>> begin Material for this task
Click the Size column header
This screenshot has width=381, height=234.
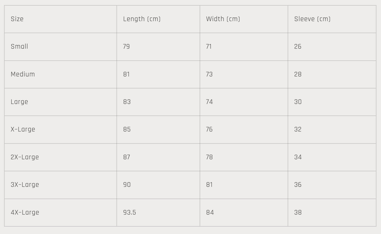tap(17, 19)
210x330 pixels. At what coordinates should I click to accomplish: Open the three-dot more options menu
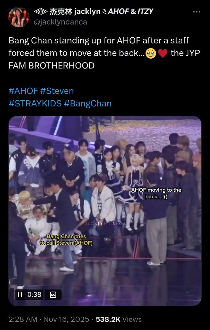(197, 12)
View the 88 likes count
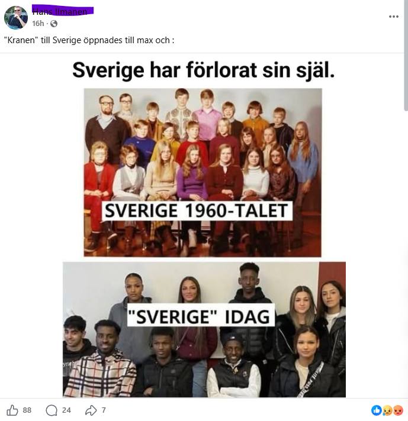 (x=27, y=410)
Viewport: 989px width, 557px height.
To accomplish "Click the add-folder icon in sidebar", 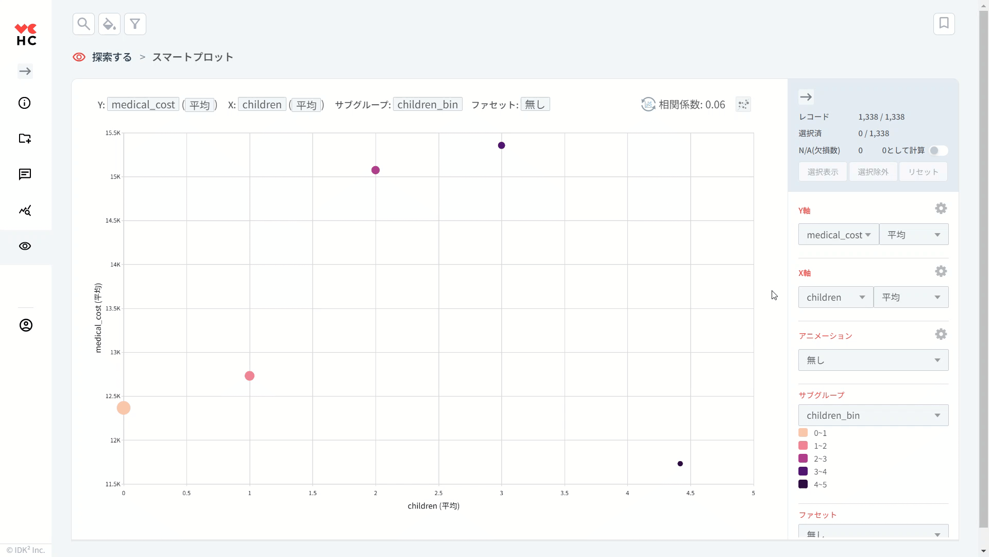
>> end Material for this task
Request —
Recast everything from the line containing "210x330 pixels. At" down to the end of the items as a Markdown table with the columns No. and Item line, numbering each row and skipping blank lines. Leave the pictures out.

Solution for this exercise —
| No. | Item line |
|---|---|
| 1 | 210x330 pixels. At what coordinates should I click to accomplish: Open the three-dot more options menu |
| 2 | (197, 12) |
| 3 | View the 88 likes count |
| 4 |  (x=27, y=410) |
| 5 | Viewport: 989px width, 557px height. |
| 6 | To accomplish "Click the add-folder icon in sidebar",  |